Direction: Edit the items from the line with "Given: Click the map icon above マップ選択" through the end of the items, changing "map icon" to "location pin icon" and leaving everything else the same. Give only those lines, and leave out the pictures.

[Page and screen pointing data]
=======

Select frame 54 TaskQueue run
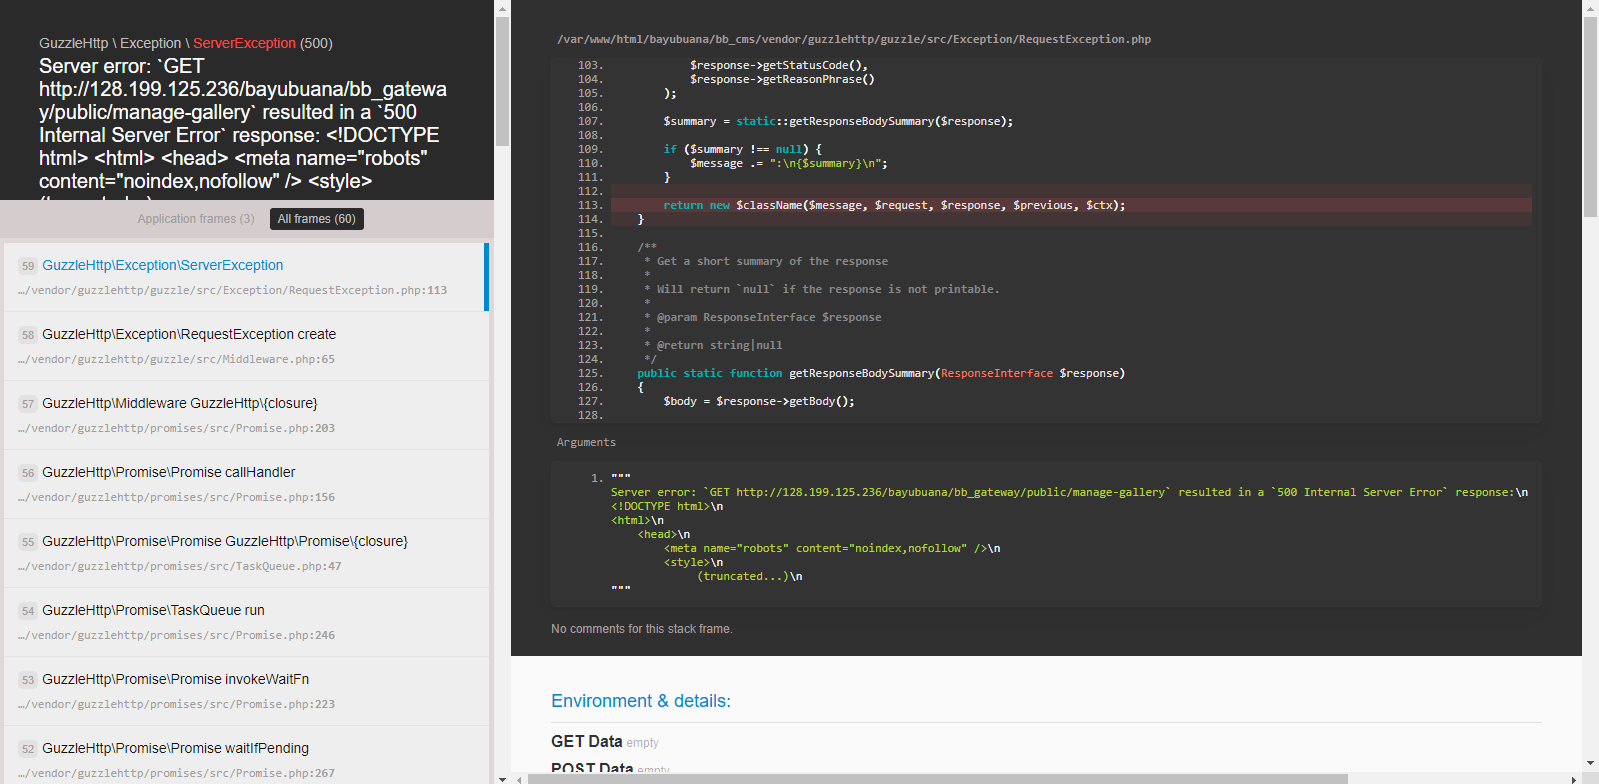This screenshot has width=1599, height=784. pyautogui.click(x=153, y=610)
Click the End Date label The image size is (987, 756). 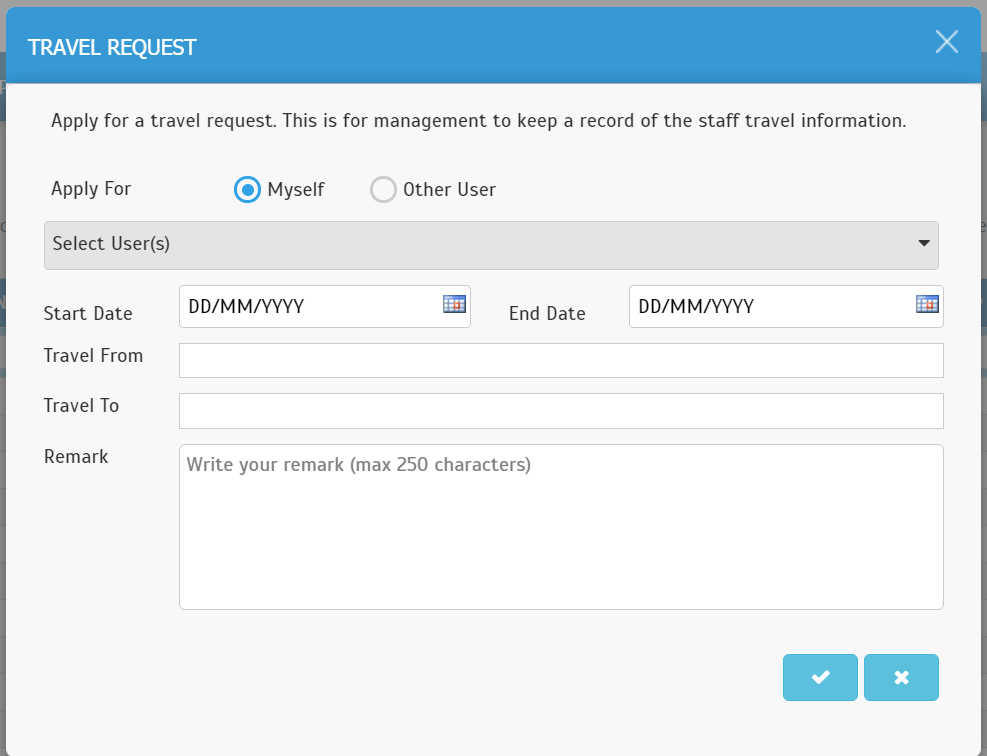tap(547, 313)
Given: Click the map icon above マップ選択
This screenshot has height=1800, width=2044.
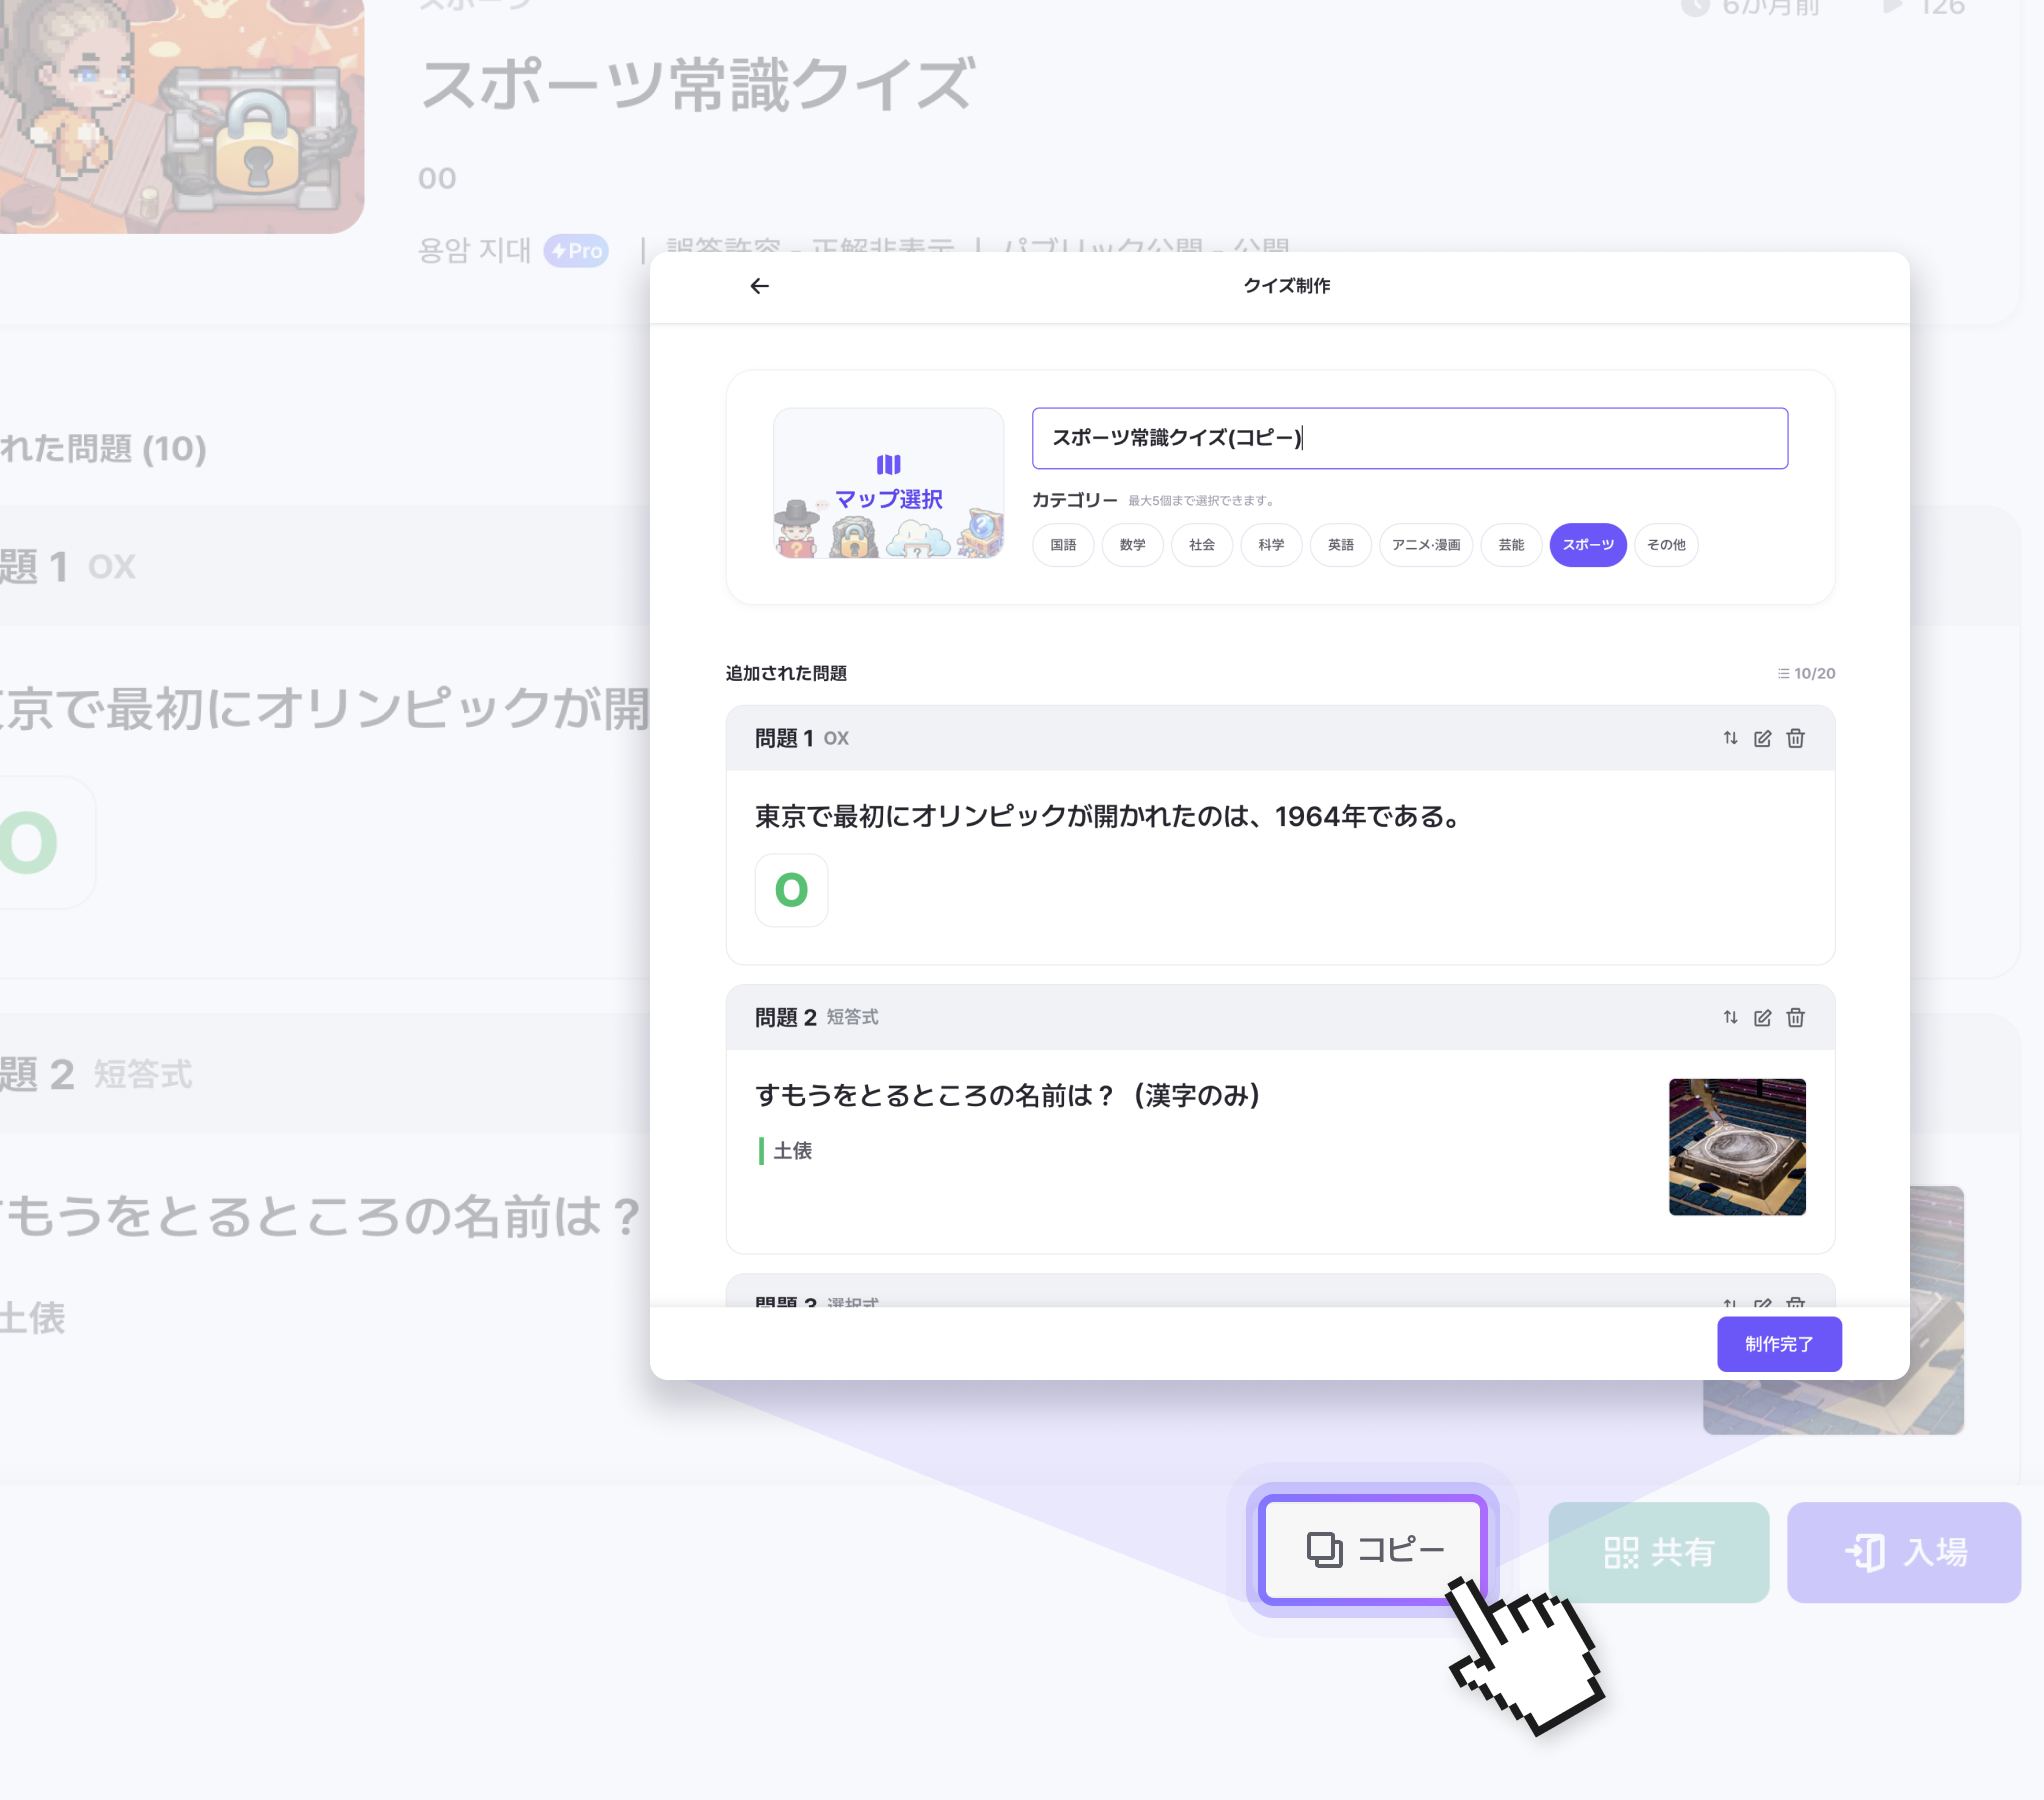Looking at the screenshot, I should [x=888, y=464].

=======

The output:
Given: Click the location pin icon above マップ選択
This screenshot has height=1800, width=2044.
Looking at the screenshot, I should [x=888, y=464].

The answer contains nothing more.